Enter the “new” obediently, trusting the Lord, Who is your husband and will guide you in every step. When you accept whatever the Lord has for you, you open possibilities for gaining more than you ever expected– You will learn about who you are and make some wonderful new friendships.

When Jonathan stepped out with the right attitude, he and his armor bearer killed twenty Philistines. The rest turned on their heels and ran, all because Jonathan was willing to act on a calling and a “perhaps”.

Who knows what will happen if you go on a calling and a “perhaps”?

Father in Heaven, each woman enters a new calling, knowing the pitfalls and the joys.  Help her know that the insecurities she feels are completely normal and that You have her in the palm of Your Hand.  Help her walk forward with the “perhaps” of a widow’s mite.  Amen.

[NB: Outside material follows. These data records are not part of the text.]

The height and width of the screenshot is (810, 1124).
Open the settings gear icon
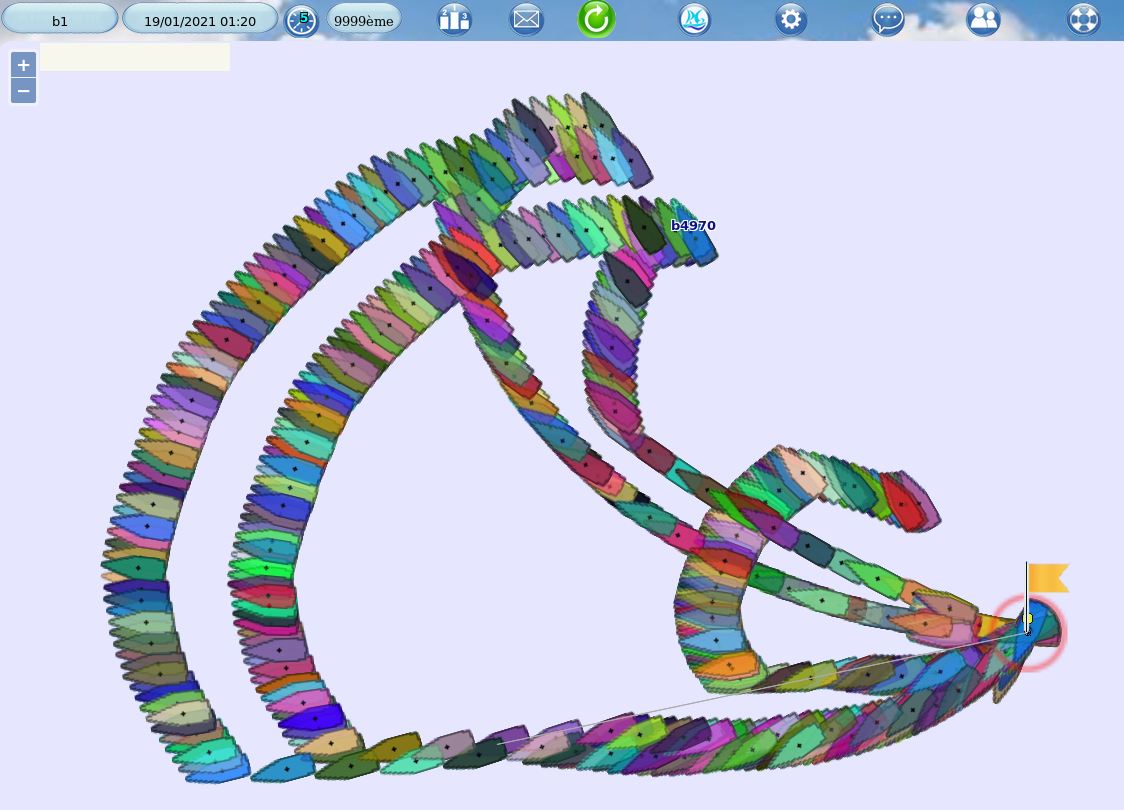click(791, 19)
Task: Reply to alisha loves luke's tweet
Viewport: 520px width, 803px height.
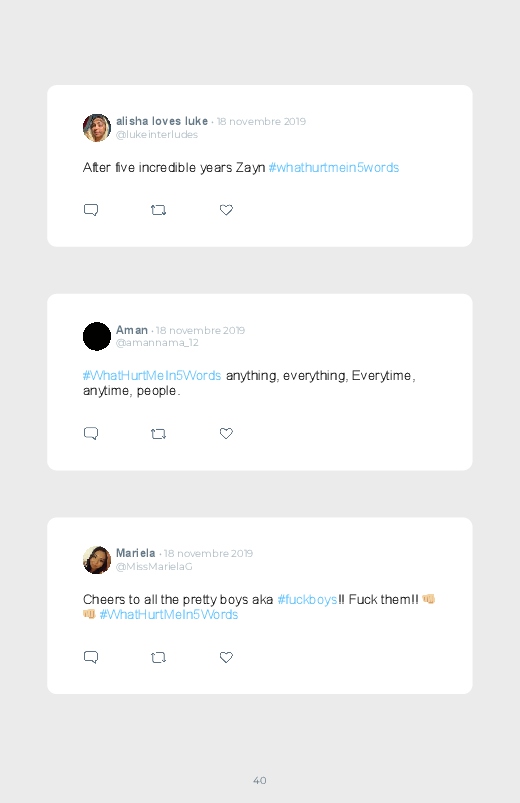Action: coord(91,210)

Kit Hinkle is an author and speaker. She was one of the original writers of A Widow’s Might in 2008, and after four years with that ministry, expanded it and founded A New Season Ministries, Inc. Once the ministry became established, she turned the leadership over to Sheryl Pepple and continues to contribute articles while she focuses on her finest career as a home school mother to four teen boys–one of them launched in college. She has lived through corporate careers as a chemical engineer and a management consultant, but now enjoys walks on the beach with her chocolate lab.  She loves to sit with another who is walking through her tough road and show that woman Christ. It’s an honor to participate in His kingdom.
If you are interested in having her speak, please contact her via email at admin@anewseason.net. 
Other articles by this author: www.anewseason.net/author/khinkle
Other articles like this one: Dancing Through Tears and The Big Picture

 

4 replies
  1. Virginia Cradlebaugh
    Virginia Cradlebaugh says:

    I appreciate this article, not because of the unknown territory, but because it is something to consider; what does God want for my life? It is good you stick close to friends that have a different perspective and a sound ear. Women are vulnerable after the loss of their spouse; my Pastor suggested I wait 1 year before making any major decisions. My comment back to him, ” Don’t worry. I’m not going to remarry right away.”
    It is safe to stay single, but I like it that way. Having children adds relational difficulties. I said to the Lord, “There will never be a man like Jerry that accepts my child as his and sticks with you through a tragic accident leaving your child handicap for perhaps life.” I will be open to the fact that God may want another husband for me , but it is more difficult to imagine another step-dad for my daughter. Thank you for the wisdom I’ll keep for future reference.

  2. Liz Anne
    Liz Anne says:

    Again, Kitty, I feel drawn to you and your writing and would love to sit down for coffee some day! Maybe the Lord will allow… I have a group of widows (and one widower) and we meet for coffee and/or dinner a couple times a month and dating is often the topic of discussion. Some of us have and some of us have not. Some feel called to stay single, some are eager to be in a wonderful marriage again. It is totally unchartered territory for many of us, and therefore scary as all get out! I am including myself in this group. Anyway, I appreciate your advice and counsel and will be discussing it at our coffee tomorrow for sure. Very timely for me and our group! Thanks for sharing!

  3. cheryl kennedy
    cheryl kennedy says:

    I just wanted to tell you how much I value all the writing that is on your website. I have been widowed for over 12 years and never has anyone broached some of the subject matter on which you have written. I appreciate it. It touches my heart.